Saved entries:
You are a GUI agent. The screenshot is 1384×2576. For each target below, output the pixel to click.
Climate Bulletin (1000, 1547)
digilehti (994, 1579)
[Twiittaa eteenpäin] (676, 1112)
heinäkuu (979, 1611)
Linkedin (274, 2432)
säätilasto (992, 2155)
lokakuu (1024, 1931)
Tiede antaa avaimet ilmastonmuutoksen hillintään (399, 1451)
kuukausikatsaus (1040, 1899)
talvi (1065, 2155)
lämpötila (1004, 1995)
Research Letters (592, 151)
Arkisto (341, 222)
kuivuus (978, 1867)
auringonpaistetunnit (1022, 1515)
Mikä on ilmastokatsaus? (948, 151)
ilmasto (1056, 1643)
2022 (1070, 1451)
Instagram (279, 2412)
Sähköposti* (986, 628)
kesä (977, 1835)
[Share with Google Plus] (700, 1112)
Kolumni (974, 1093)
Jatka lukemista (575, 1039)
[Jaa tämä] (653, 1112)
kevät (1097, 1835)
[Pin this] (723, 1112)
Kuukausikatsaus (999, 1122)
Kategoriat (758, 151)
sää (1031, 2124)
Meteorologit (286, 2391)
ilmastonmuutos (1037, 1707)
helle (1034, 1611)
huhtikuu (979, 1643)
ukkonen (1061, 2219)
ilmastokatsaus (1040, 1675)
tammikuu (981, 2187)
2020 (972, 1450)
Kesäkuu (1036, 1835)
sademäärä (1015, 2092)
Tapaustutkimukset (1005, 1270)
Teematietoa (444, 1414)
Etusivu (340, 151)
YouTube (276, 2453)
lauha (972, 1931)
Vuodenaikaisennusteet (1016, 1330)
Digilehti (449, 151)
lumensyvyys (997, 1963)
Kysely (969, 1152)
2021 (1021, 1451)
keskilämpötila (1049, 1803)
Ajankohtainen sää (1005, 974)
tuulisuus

## Work item:
Produce only the lines from the line containing "Kategoriat (758, 151)" through the line containing "Vuodenaikaisennusteet (1016, 1330)", inclusive of both, exactly as they stand in the entries above.

## Result of the exercise:
Kategoriat (758, 151)
sää (1031, 2124)
Meteorologit (286, 2391)
ilmastonmuutos (1037, 1707)
helle (1034, 1611)
huhtikuu (979, 1643)
ukkonen (1061, 2219)
ilmastokatsaus (1040, 1675)
tammikuu (981, 2187)
2020 (972, 1450)
Kesäkuu (1036, 1835)
sademäärä (1015, 2092)
Tapaustutkimukset (1005, 1270)
Teematietoa (444, 1414)
Etusivu (340, 151)
YouTube (276, 2453)
lauha (972, 1931)
Vuodenaikaisennusteet (1016, 1330)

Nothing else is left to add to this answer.